◆ DIRECTIONS ◆
Copy the lines below as they are; omit the images they contain.

*** Opening of DATA PROVIDED ***

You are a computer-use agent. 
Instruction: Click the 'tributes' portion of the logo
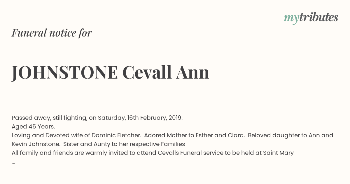tap(319, 17)
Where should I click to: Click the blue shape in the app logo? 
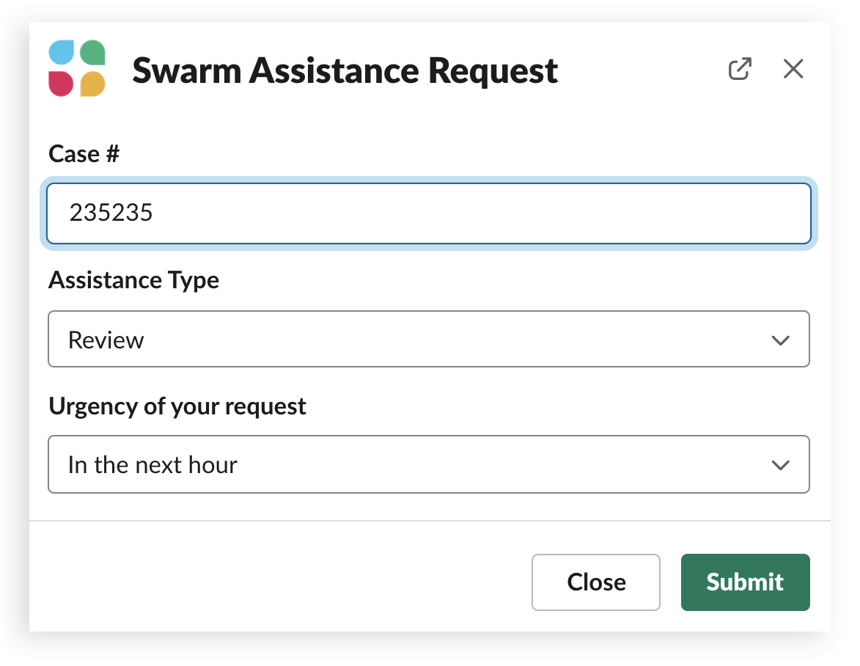pyautogui.click(x=62, y=53)
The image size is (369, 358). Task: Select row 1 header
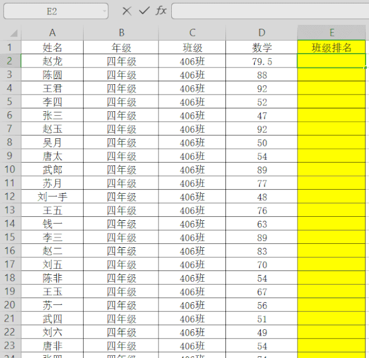10,47
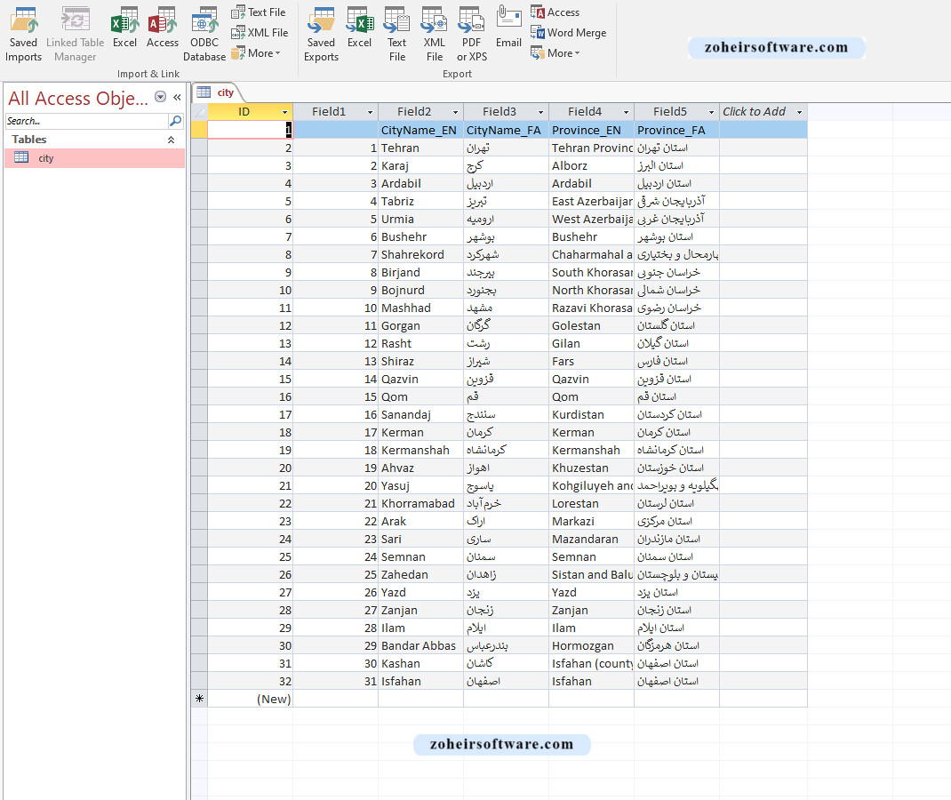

*** Close of DATA PROVIDED ***

◆ EXERCISE RESULT ◆
You are a computer-use agent. 
Instruction: Click the 'tributes' portion of the logo
tap(319, 17)
Where should I click to: Click the blue shape in the app logo? 
pyautogui.click(x=62, y=53)
The image size is (369, 358). Task: Select row 1 header
10,47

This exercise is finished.